Rows from a dataset:
——
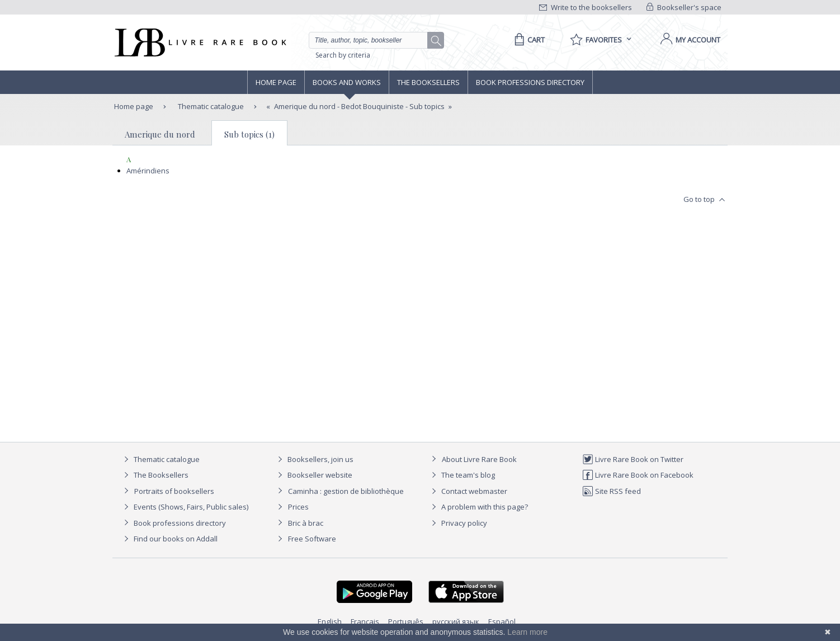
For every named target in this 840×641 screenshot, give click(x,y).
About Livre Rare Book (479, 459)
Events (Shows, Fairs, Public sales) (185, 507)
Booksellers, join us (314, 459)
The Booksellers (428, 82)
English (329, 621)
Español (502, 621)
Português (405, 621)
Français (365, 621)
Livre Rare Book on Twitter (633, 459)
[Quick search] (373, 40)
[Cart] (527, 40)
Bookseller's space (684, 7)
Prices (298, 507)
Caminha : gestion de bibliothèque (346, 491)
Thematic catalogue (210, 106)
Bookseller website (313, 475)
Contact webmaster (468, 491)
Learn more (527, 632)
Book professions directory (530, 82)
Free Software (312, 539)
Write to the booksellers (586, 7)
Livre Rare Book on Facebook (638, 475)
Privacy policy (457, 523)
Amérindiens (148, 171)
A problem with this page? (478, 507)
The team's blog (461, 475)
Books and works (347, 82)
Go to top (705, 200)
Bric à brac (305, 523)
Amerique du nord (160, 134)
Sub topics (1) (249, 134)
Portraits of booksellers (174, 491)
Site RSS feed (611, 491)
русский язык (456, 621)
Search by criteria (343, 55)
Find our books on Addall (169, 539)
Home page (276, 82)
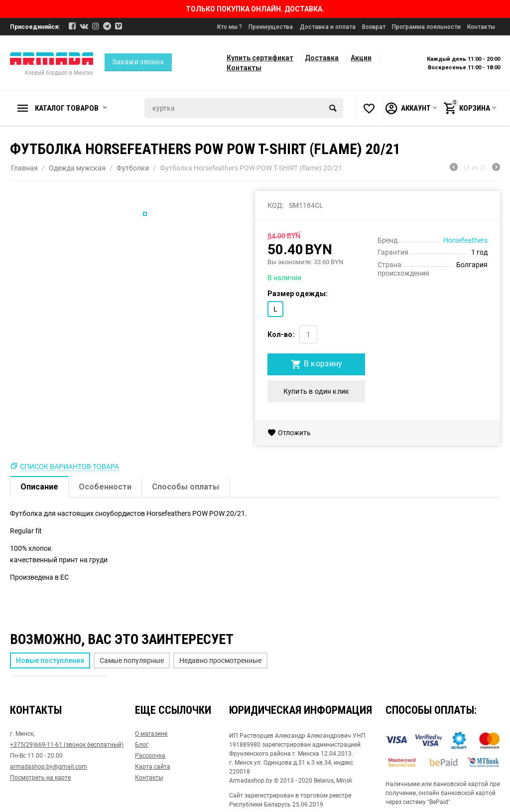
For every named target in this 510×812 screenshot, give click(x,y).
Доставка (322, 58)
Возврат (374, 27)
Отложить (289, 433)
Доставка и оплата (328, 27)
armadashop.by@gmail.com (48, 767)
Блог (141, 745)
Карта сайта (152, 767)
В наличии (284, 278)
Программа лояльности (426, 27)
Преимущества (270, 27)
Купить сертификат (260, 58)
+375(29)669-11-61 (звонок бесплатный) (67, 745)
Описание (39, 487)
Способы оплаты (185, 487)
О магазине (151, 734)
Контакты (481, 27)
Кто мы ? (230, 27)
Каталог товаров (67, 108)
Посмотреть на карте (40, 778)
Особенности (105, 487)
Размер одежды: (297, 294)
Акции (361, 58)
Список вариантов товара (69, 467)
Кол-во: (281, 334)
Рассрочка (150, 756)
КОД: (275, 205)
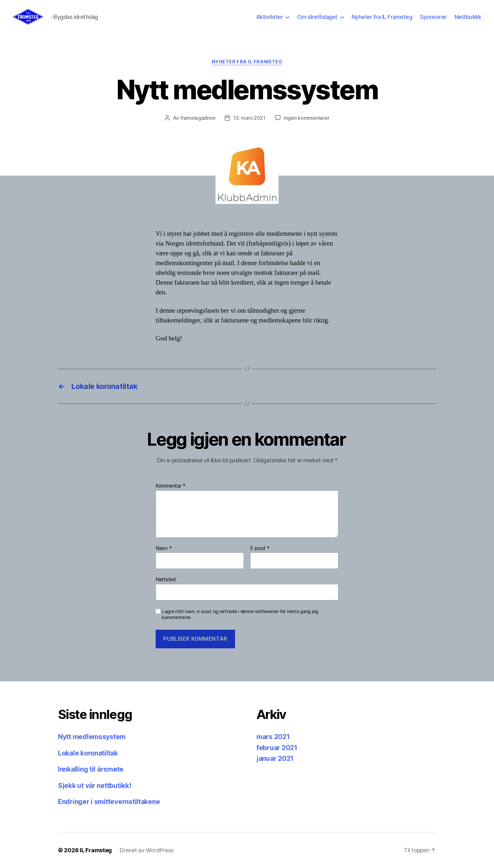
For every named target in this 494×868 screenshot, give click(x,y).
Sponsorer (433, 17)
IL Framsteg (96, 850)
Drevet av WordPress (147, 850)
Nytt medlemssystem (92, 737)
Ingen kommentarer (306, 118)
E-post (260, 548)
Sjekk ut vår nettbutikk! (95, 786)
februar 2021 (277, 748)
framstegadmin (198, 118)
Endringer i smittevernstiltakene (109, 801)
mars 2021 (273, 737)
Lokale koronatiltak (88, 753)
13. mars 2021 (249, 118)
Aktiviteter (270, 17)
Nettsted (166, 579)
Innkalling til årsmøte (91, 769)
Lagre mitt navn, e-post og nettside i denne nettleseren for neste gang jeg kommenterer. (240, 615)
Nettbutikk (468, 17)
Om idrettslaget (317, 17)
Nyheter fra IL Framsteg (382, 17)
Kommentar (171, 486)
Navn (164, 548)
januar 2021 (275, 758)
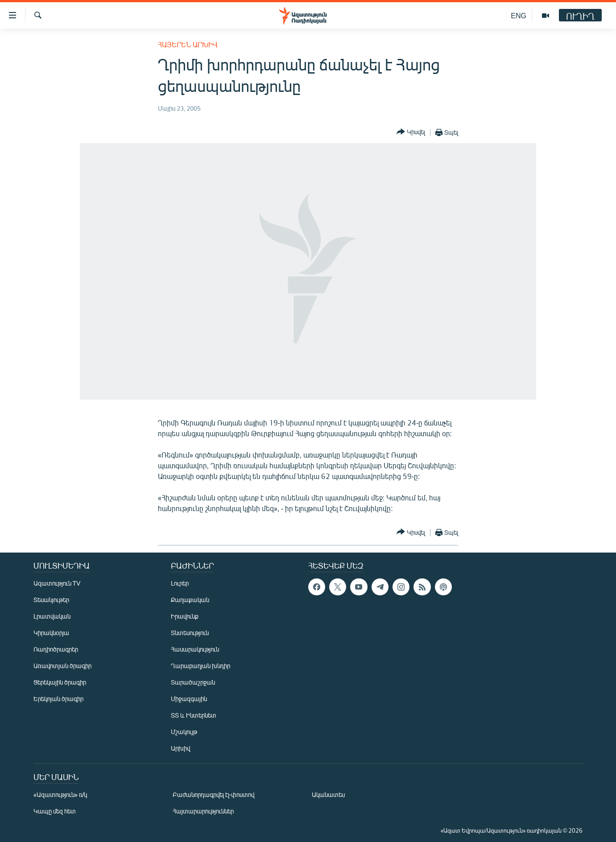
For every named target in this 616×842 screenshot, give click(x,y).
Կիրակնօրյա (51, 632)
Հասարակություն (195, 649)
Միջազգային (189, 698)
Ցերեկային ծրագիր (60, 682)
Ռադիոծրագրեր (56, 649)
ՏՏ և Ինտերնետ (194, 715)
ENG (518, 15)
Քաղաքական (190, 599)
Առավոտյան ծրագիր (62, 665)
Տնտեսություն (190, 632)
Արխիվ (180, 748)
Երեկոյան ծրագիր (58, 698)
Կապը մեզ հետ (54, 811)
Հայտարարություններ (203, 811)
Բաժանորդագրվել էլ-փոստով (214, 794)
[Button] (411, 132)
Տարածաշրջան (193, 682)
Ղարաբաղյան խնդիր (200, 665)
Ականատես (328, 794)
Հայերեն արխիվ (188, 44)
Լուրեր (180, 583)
——
STATED GOAL: Rewrite all of the lines above with "screenshot" changed to "image" and nothing else altered, and leave the pictures out.

WRITTEN RESPONSE:
For every named target in this 840×641 image, give click(x,y).
About Livre Rare Book (479, 459)
Events (Shows, Fairs, Public sales) (185, 507)
Booksellers, join us (314, 459)
The Booksellers (428, 82)
English (329, 621)
Español (502, 621)
Português (405, 621)
Français (365, 621)
Livre Rare Book on Twitter (633, 459)
[Quick search] (373, 40)
[Cart] (527, 40)
Bookseller's space (684, 7)
Prices (298, 507)
Caminha : gestion de bibliothèque (346, 491)
Thematic catalogue (210, 106)
Bookseller website (313, 475)
Contact webmaster (468, 491)
Learn more (527, 632)
Book professions directory (530, 82)
Free Software (312, 539)
Write to the booksellers (586, 7)
Livre Rare Book on Facebook (638, 475)
Privacy policy (457, 523)
Amérindiens (148, 171)
A problem with this page? (478, 507)
The team's blog (461, 475)
Books and works (347, 82)
Go to top (705, 200)
Bric à brac (305, 523)
Amerique du nord (160, 134)
Sub topics (1) (249, 134)
Portraits of booksellers (174, 491)
Site RSS feed (611, 491)
русский язык (456, 621)
Search by criteria (343, 55)
Find our books on Addall (169, 539)
Home page (276, 82)
For every named target in this 510×812 image, give click(x,y).
Доставка (322, 58)
Возврат (374, 27)
Отложить (289, 433)
Доставка и оплата (328, 27)
armadashop.by@gmail.com (48, 767)
Блог (141, 745)
Карта сайта (152, 767)
В наличии (284, 278)
Программа лояльности (426, 27)
Преимущества (270, 27)
Купить сертификат (260, 58)
+375(29)669-11-61 (звонок бесплатный) (67, 745)
Описание (39, 487)
Способы оплаты (185, 487)
О магазине (151, 734)
Контакты (481, 27)
Кто мы ? (230, 27)
Каталог товаров (67, 108)
Посмотреть на карте (40, 778)
Особенности (105, 487)
Размер одежды: (297, 294)
Акции (361, 58)
Список вариантов товара (69, 467)
Кол-во: (281, 334)
Рассрочка (150, 756)
КОД: (275, 205)
For every named target in this 494×868 image, give click(x,y).
Sponsorer (433, 17)
IL Framsteg (96, 850)
Drevet av WordPress (147, 850)
Nytt medlemssystem (92, 737)
Ingen kommentarer (306, 118)
E-post (260, 548)
Sjekk ut vår nettbutikk! (95, 786)
februar 2021 (277, 748)
framstegadmin (198, 118)
Endringer i smittevernstiltakene (109, 801)
mars 2021 (273, 737)
Lokale koronatiltak (88, 753)
13. mars 2021 (249, 118)
Aktiviteter (270, 17)
Nettsted (166, 579)
Innkalling til årsmøte (91, 769)
Lagre mitt navn, e-post og nettside i denne nettleseren for neste gang jeg kommenterer. (240, 615)
Nettbutikk (468, 17)
Om idrettslaget (317, 17)
Nyheter fra IL Framsteg (382, 17)
Kommentar (171, 486)
Navn (164, 548)
januar 2021 (275, 758)
For every named target in this 616×842 image, give click(x,y).
Կիրակնօրյա (51, 632)
Հասարակություն (195, 649)
Միջազգային (189, 698)
Ցերեկային ծրագիր (60, 682)
Ռադիոծրագրեր (56, 649)
ՏՏ և Ինտերնետ (194, 715)
ENG (518, 15)
Քաղաքական (190, 599)
Առավոտյան ծրագիր (62, 665)
Տնտեսություն (190, 632)
Արխիվ (180, 748)
Երեկոյան ծրագիր (58, 698)
Կապը մեզ հետ (54, 811)
Հայտարարություններ (203, 811)
Բաժանորդագրվել էլ-փոստով (214, 794)
[Button] (411, 132)
Տարածաշրջան (193, 682)
Ղարաբաղյան խնդիր (200, 665)
Ականատես (328, 794)
Հայերեն արխիվ (188, 44)
Լուրեր (180, 583)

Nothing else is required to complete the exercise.